- Supplied entries -
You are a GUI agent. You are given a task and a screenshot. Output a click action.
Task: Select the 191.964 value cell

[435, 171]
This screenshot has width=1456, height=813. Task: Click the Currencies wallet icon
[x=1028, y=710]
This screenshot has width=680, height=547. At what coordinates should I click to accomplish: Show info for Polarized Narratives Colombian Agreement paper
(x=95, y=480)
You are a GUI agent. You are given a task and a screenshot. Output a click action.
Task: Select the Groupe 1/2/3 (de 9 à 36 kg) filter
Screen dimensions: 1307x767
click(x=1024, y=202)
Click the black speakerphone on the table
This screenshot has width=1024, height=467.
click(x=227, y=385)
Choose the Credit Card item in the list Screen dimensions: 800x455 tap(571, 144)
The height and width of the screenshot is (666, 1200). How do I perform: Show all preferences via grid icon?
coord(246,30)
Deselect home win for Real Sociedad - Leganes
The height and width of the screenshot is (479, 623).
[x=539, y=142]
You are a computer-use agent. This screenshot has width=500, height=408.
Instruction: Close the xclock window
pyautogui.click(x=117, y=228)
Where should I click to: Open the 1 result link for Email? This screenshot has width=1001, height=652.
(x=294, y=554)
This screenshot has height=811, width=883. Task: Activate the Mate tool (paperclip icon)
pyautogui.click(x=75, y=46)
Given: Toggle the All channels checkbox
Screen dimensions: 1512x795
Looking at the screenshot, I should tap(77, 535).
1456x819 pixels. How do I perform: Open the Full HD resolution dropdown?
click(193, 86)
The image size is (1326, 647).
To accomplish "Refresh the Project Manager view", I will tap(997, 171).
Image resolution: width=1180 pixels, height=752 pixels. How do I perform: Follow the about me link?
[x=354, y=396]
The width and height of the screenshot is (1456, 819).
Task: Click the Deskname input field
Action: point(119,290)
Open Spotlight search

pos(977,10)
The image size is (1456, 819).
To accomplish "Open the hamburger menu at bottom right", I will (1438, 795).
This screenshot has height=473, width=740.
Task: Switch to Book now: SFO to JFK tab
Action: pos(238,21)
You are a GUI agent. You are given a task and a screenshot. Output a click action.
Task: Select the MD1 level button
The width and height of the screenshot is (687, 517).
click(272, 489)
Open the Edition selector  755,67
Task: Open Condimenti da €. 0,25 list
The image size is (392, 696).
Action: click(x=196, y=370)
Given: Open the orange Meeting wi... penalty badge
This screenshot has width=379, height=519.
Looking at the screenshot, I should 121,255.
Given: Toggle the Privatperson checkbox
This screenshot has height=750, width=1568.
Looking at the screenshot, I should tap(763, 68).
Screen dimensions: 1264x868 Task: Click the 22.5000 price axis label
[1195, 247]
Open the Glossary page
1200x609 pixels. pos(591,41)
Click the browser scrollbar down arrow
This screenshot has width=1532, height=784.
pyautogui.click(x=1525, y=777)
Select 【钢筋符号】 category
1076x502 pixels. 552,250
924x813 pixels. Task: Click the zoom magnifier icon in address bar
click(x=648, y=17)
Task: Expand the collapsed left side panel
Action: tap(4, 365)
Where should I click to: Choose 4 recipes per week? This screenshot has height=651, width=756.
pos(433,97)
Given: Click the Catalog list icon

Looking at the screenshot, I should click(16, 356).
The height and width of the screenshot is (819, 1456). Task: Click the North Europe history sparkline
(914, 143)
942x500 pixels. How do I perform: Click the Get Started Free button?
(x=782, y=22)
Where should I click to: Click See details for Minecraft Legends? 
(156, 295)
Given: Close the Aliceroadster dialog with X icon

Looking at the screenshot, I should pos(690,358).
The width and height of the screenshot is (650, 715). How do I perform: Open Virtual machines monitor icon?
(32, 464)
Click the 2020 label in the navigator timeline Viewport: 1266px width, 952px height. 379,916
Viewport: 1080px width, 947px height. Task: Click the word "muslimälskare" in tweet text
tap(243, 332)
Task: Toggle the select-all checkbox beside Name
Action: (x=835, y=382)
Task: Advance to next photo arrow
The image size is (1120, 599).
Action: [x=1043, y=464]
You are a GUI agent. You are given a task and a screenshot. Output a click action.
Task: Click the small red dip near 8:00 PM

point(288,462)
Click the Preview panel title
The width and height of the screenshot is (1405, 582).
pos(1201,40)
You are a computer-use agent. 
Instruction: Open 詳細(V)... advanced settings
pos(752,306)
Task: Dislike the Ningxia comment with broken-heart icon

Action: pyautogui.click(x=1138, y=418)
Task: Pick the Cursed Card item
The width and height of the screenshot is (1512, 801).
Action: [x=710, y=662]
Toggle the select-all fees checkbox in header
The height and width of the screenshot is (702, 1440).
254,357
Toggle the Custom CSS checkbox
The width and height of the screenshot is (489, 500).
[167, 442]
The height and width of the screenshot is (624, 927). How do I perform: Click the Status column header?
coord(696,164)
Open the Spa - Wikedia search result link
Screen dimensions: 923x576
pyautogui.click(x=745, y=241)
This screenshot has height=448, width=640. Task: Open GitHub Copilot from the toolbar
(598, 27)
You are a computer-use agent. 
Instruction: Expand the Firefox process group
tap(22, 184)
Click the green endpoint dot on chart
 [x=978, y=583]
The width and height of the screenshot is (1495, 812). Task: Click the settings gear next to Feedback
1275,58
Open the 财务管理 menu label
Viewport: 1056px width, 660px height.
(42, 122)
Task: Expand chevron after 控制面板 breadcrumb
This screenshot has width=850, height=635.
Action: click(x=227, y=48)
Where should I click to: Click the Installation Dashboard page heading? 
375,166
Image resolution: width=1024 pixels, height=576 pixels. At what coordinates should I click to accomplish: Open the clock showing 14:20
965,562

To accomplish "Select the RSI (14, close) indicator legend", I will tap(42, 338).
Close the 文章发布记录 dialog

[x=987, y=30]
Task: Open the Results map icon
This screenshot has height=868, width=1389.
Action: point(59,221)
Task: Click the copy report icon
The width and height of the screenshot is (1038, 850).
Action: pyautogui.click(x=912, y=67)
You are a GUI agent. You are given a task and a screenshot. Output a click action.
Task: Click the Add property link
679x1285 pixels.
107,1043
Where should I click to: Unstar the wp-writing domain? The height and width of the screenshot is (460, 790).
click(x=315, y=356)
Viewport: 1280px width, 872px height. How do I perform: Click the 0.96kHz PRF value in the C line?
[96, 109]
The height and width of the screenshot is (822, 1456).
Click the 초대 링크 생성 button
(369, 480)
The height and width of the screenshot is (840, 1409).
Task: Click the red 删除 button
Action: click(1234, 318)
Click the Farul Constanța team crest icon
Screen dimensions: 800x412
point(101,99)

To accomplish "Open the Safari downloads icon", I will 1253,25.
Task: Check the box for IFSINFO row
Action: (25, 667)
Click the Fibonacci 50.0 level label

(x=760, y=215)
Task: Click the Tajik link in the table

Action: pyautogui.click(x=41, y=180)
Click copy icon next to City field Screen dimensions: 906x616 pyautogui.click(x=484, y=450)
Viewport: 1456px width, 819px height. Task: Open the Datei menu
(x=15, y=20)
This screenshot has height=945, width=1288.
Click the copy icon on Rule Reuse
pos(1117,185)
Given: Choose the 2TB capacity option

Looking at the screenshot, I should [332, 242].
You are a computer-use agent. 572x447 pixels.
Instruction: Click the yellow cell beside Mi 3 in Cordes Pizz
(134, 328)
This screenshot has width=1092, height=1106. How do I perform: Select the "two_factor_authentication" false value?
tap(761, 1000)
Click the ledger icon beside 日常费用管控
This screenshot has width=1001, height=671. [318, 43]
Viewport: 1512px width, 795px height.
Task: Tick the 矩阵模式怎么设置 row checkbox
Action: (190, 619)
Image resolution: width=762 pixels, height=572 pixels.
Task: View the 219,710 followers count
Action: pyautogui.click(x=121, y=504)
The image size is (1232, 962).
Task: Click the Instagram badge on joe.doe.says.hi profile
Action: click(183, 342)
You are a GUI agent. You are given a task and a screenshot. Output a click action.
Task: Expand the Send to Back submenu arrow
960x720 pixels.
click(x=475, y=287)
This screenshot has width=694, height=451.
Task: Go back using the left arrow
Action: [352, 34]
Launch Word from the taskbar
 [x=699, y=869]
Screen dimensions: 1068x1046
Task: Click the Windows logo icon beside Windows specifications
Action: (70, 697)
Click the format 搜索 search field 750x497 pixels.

- Written request -
Convert the part of the listing that opens with the line containing "You are a computer-use agent. 572x447 pixels." and closes with the line containing "Action: click(183, 342)" into a Markdown table with the columns Row and Line. Number each non-blank line in Row, put its text in Line, and leave out blank lines.

- Written reply -
| Row | Line |
|---|---|
| 1 | You are a computer-use agent. 572x447 pixels. |
| 2 | Instruction: Click the yellow cell beside Mi 3 in Cordes Pizz |
| 3 | (134, 328) |
| 4 | This screenshot has width=1092, height=1106. How do I perform: Select the "two_factor_authentication" false value? |
| 5 | tap(761, 1000) |
| 6 | Click the ledger icon beside 日常费用管控 |
| 7 | This screenshot has width=1001, height=671. [318, 43] |
| 8 | Viewport: 1512px width, 795px height. |
| 9 | Task: Tick the 矩阵模式怎么设置 row checkbox |
| 10 | Action: (190, 619) |
| 11 | Image resolution: width=762 pixels, height=572 pixels. |
| 12 | Task: View the 219,710 followers count |
| 13 | Action: pyautogui.click(x=121, y=504) |
| 14 | The image size is (1232, 962). |
| 15 | Task: Click the Instagram badge on joe.doe.says.hi profile |
| 16 | Action: click(183, 342) |